A few minutes later, he finished with, “I’m really happy for you, Rita.”
It felt like a lie, but he was trying and she smiled engagingly. “Thank you, Percival.”
To Vi he said, “I didn’t mean to cross a boundary with you. No hard feelings?”
“Of course not,” Vi said. “Too much sun has left us all a little off. Did you enjoy the day even if you gave up on the hunt?”
“Course I did,” Percival said. It was a lie, Vi thought. He probably had spent the day looking the house and grounds over and thinking, ‘This could have been mine.’
“That’s nice,” Rita lied and then asked, “How is your mother?”
“Same,” Percival said, softening enough that Vi realized why Rita had been friends with the fellow. “Following Father around the world and knitting for every passing orphan as she goes.”
Rita leaned back and said, “Who would have thought we’d meet in India during our school days and be friends all these years later, half the world away?”
“It’s a strange little world we live in, isn’t it?” Percival asked and a real grin crossed his face. “You were the most gangly awkward girl I had ever met. I was sure you were useless, but you weren’t. I really am happy for you, Rita.” To Vi’s utter shock he glanced at Ham and said, “You were right to wait. Even I can see he loves you more than I ever did. I thought we’d be good together, but you had your eye on something better. I’d say I hope you’ll be happy, but I can tell you will be.”
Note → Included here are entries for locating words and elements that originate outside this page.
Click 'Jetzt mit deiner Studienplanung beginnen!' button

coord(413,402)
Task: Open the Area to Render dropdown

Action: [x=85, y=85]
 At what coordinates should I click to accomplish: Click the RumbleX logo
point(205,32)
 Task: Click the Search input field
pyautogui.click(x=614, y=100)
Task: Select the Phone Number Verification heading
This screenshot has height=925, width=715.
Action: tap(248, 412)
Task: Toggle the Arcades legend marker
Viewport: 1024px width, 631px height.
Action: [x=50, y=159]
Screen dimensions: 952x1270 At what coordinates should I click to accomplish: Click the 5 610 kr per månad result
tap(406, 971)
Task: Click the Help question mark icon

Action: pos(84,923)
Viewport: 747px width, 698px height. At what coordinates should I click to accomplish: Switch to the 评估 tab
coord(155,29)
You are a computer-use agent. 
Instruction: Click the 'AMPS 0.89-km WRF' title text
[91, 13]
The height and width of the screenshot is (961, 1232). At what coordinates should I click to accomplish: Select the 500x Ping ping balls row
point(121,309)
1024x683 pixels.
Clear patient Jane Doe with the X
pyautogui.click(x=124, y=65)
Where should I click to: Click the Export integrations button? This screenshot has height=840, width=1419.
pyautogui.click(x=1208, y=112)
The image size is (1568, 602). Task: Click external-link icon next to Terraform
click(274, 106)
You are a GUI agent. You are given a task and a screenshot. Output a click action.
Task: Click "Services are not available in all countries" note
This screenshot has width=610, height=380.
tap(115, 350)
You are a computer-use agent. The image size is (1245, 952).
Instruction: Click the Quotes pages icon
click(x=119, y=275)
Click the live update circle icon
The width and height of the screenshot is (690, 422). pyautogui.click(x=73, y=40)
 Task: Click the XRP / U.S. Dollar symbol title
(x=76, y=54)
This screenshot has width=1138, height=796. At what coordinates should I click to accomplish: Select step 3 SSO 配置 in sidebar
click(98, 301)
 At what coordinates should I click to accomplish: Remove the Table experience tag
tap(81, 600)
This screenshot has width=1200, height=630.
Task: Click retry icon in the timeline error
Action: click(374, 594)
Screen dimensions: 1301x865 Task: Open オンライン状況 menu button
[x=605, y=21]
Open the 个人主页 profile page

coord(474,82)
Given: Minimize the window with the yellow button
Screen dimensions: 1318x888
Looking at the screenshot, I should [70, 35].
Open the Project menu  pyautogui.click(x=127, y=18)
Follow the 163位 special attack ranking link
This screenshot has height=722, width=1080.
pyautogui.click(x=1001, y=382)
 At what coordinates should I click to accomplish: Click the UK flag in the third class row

Every female at the table teared up and Rita rose, pressing a kiss to Percival’s cheek. She whispered something to him, and he laughed a self-deprecating noise and then stepped back. “Congratulations, old man.”
Ham nodded and shook Percival’s hand. As he walked away, Rita stared around and then muttered, “Has hell frozen over? I feel like I just saw my childhood friend for the first time in years.”
“It’s that he’s given up,” Jack told her. “He shifted from friend to a fellow who was targeting you. Now that your money is out of reach again, you’re just another one of the girls.”
Rita’s gaze moved to Vi. As the heiresses that were almost famous for their wealth, they understood each other better than anyone else. “You just shifted from a pile of buillon to a human. It’s in
credible, isn’t it?”
Given it wasn’t that amusing, Rita shook her head and rose. Vi glanced at everyone else and then followed, bypassing a gent who was narrowing down on the rules of the scavenger hunt, the shadow of Loopsie crying in the shadow of a tree, and Philip Russell animatedly telling his lover and her daughter a story that had them both hanging on his every word. They bypassed Geoffrey and Ginny who had slipped into the trees and were walking hand-in-hand far too openly if they wanted to avoid the wrath of Lady Eleanor. Then they slipped inside, hurrying up to Rita’s bedroom.
Sometimes the thing to do to make yourself feel better was to pack your clothes for your honeymoon and discuss shopping for new clothes in Paris. If doing that together was what Rita needed from Vi, she’d be happy to help.
Chapter 8
The dance started with servants handing out masks. There were simple black masks, otherworldly leather masks formed into shapes, and colorful feathered masks that suggested everything from exotic birds to wolves and foxes and fairies. Vi found a blue and aqua feathered mask that went with her dress and let Jack tie it for her.
Jack chose a formed leather mask that seemed half-devil, half-wolf. Then he tugged her into his arm, wrapping it tight around her. “Now that they don’t know it’s us,” he said with a grin, “I’m not limited to kissing your fingers or your brow.”
To Vi’s shock, he planted a passionate kiss on her lips and whispered, “I adore you Violet Wakefield.”
Vi pulled back and told him with careful precision so there could be no mistake, “I love you, Jack.”
He kissed her softly until Denny dryly said, “Save it for the bedroom, you two.”
Jack turned, holding Vi close, “We’re incognito now. Haven’t you noticed? Though I admit, it’s difficult kissing with these masks on.”
Around that time, Victor and his wife, Vi’s sister Isolde and husband Tomas, along with Denny and Lila appeared.
“You, sirrah,” Lila said with a laugh, “are a mountain of a man with the broadest shoulders and tallest form here. There’s no way that everyone doesn’t know who you are. And every woman knows Vi by her long strand of black pearls.”